Automatiser des processus bien documentés et bien compris

Lorsqu'on lui demande les points critiques à considérer pour mener à bien des projets d'agents virtuels, Julia Aymonier insiste sur l'importance de travailler avec une équipe convaincue de la valeur que l'outil va apporter : « Il faut pouvoir convaincre les métiers qui ne comprennent pas encore cette technologie et la craignent ». Pour que l'initiative réussisse, les métiers doivent être prêts à partager leurs connaissances avec l'équipe qui mène le projet et choisir dès le départ un groupe d'utilisateurs qui voient l'intérêt de le développer. Autre recommandation, « il faut choisir d'automatiser des processus bien connus de A à Z, bien documentés, compris par tout le monde et ne pas commencer un projet pour changer deux mois plus tard, c'est le pire des cas », estime-t-elle. Par ailleurs, « il faut du volume pour faire travailler l'assistant virtuel. Cela n'aurait pas de sens d'engager autant efforts pour un outil utilisé trop peu souvent. Il faut beaucoup de volume sur le nombre de requêtes pour qu'il puisse fonctionner ».

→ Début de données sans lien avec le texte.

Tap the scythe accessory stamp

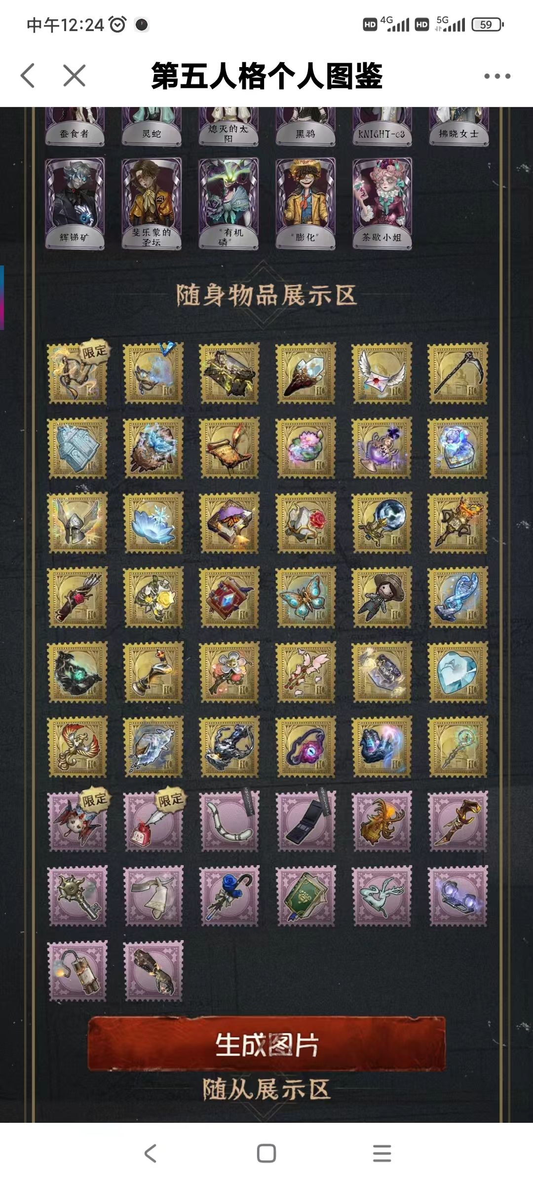[457, 373]
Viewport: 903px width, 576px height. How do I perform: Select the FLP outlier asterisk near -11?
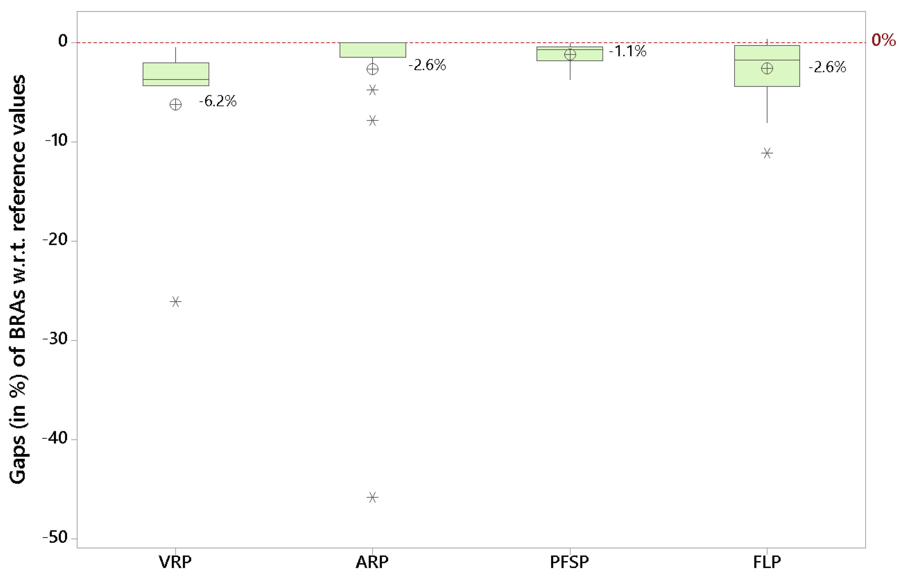767,153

En conclusion, Julia Aymonier revient sur l'implication dans le projet. « Il faut vraiment expliquer aux personnes concernées que ça ne va pas supprimer du travail mais enlever les tâches ennuyeuses qui ont peu de valeur ajoutée et prennent beaucoup de temps afin d'avoir plus de temps pour les choses qui comptent ». Dans le cas de l'application installée sur les Admissions, l'équipe constate maintenant qu'elle a davantage de temps pour se pencher avec les candidats sur des problèmes plus humains, plus sensibles, ce qu'elle n'avait pas toujours le temps de faire auparavant. « Nous sommes peut-être passés à côté d'une perle rare qui aurait pu venir à l'école et à qui on n'a pas pu répondre ». Les élèves de l'EHL sont très intéressés par la plateforme Amelia avec laquelle ils aimeraient avancer plus vite. Ils ont créé un comité et organisent mi-décembre une journée d'innovation où sera lancée la campagne Ask Amelia. « Les étudiants vont proposer des sujets à traiter que nous allons prioriser et nous allons travailler directement avec eux pour qu'ils puissent apprendre aussi comment travailler avec de l'intelligence artificielle ». La diversification des cas d'usage autour de l'agent virtuel ne fait donc que commencer.